Sunjan-News : C’est la fin de la prise en charge gratuite, ya-t-il d’autres personnes qui arrivent et que comptez-vous faire face à leur demande ?
Ir Basabose : les gens sont encore nombreux. C’est pour nous une première expérience, ce qu’il faut dire est qu’on a eu des difficultés car le centre n’a pas assez de moyens pour continuer cette activité de prise en charge gratuite, qui donne un manque à gagner pour le centre mais nous l’avons faite quand même car il fallait soulager cette population et faire un diagnostic communautaire des problèmes et nous pensons qu’avec la première expérience il ya des leçons à tirer. C’est aussi un moment pour nous de faire u plaidoyer auprès d’autres organisations pour qu’elles soulagent ces populations. Nous sollicitons aussi un appui pour que nous puissions continuer avec cette activité qui est tant attendue par la population car à voir l’engouement des malades et les problèmes qu’ils présentent, je pense qu’il ya un grand travail à faire.
Sunjan-News : Que dites-vous aux communautés qui vivent dans des zones à conflits et où les guerres sont récurrentes ?
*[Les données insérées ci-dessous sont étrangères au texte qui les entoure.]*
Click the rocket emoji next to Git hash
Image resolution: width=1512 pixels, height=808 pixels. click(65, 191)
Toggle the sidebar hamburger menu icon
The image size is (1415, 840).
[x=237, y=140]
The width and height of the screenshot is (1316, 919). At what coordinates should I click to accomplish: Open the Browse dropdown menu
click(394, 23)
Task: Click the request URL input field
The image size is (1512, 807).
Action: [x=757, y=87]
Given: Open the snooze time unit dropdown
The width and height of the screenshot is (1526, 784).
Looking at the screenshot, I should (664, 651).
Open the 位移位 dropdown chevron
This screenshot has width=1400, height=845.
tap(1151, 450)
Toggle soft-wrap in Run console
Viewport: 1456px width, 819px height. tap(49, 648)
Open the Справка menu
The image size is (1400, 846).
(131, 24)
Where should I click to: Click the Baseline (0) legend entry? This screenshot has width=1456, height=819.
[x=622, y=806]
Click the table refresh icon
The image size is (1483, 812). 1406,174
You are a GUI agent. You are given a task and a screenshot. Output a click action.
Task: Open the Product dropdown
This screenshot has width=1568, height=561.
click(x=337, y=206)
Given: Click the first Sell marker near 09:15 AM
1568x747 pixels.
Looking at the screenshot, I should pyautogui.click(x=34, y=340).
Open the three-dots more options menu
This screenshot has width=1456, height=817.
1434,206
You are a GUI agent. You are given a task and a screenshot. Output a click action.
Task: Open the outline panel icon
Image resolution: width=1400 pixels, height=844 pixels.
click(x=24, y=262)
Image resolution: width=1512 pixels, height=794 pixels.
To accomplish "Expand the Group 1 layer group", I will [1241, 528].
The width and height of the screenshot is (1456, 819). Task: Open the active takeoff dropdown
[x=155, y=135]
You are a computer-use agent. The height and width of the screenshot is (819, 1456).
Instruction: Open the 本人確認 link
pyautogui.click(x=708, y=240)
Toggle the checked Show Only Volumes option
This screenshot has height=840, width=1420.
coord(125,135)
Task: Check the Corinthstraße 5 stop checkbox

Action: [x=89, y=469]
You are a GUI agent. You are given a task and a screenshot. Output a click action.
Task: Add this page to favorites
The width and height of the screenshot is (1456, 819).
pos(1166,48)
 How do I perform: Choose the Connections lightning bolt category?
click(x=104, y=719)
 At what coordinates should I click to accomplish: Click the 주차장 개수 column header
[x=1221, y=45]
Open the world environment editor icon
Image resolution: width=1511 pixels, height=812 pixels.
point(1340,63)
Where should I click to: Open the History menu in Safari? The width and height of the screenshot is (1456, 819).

Ir Basabose : Que ces personnes évitent la panique et comprennent que les problèmes sont là mais il ya toujours moyen de trouver de l’aide. L’aide entre nous d’abord et si le problème est profond de consulter les structures qui sont proches mais aussi d’aller vers d’autres organisations qui interviennent pour que les problèmes, les stress soient atténués et qu’elles ne cherchent pas à résoudre les problèmes elles-mêmes mais qu’elles trouvent de l’aide pour bien poursuivre la vie.
Sunjan-News : Fin de la campagne, quels sont les sentiments qui vous animent ?
Ir Basabose : C’est un sentiment de satisfaction d’un côté mais aussi celui d’un vide à combler de l’autre côté parce qu’il faut toujours continuer à prendre en charge ces personnes qui sont vulnérables sur le plan non seulement de la santé mais aussi sur le plan socioéconomique.
Je fais un appel à tous les humanitaires qui interviennent et toutes les structures qui ont un volet de prise en charge santé mentale et psychosociale en faveur de la population de se mobiliser pour que nous puissions donner soulagement à la population mais aussi aux bailleurs des fonds d’appuyer des structures et organisations qui travaillent dans ce domaine à l’occurrence le « centre hospitalier neuropsychiatrique Tulizo letu » pour que nous puissions continuer à apporter soulagement à la population.